Measuring entanglement along collective operators

TL;DR

This paper presents a novel framework for analyzing multiparty entanglement using collective variables and a graphical spectral space, enabling better detection and understanding of $k$-entanglement in various quantum systems.

Contribution

It introduces a spectral space approach for collective observable-based entanglement quantification, extending to mixed states and providing visual interpretation tools.

Findings

Effective assessment of $k$-entanglement through spectral properties.

Extension of entanglement inequalities to new scenarios.
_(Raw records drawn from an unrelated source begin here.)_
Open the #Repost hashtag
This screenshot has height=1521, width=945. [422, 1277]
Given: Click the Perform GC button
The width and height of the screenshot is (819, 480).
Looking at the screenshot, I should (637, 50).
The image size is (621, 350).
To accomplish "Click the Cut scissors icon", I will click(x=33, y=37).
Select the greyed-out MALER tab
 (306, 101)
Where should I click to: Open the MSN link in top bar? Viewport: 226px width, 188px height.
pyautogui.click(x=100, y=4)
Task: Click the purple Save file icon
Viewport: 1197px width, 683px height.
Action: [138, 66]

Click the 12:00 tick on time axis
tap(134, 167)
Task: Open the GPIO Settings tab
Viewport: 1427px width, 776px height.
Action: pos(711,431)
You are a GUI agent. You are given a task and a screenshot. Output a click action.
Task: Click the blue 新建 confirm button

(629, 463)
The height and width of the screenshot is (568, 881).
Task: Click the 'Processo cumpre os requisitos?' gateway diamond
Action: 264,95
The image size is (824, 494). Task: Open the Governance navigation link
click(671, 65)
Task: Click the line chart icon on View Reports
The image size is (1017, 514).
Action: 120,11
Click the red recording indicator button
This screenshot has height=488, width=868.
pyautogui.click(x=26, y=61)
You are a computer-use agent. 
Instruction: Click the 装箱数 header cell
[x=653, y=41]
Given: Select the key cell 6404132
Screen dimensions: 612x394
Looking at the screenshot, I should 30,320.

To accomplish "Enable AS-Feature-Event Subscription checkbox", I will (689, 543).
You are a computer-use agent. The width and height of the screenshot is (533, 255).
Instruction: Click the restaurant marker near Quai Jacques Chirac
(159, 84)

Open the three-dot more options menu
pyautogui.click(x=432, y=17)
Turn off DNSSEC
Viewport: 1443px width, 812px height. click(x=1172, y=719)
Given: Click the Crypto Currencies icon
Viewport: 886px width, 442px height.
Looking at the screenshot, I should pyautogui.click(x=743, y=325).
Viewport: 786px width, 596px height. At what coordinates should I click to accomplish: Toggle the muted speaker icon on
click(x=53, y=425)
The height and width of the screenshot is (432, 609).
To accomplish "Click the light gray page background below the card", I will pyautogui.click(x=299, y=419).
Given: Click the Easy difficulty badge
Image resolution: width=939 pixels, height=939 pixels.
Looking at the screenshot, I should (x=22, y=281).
Application to finite and infinite-dimensional quantum systems.

Abstract

We introduce a framework for the study of multiparty entanglement by analyzing the behavior of collective variables. Throughout the manuscript, we explore a specific type of multiparty entanglement which can be detected through the fluctuation of a collective observable. We thoroughly analyze its properties and how it can be extended to mixed states while placing it within the context of the existing literature. The novelty of our approach also lies in the fact that we present a graphical point of view. This is done by introducing a spectral space on which the various properties of our entanglement quantifier have a direct pictorial interpretation. Notably, this approach proves particularly effective for assessing $k$-entanglement, as we show its ability to extend previously established inequalities. To enhance understanding, we also demonstrate how this framework applies to specific scenarios, encompassing both finite-dimensional cases and infinite-dimensional systems, the latter being exemplified by the time-frequency modal degree of freedom of co-propagating single photons.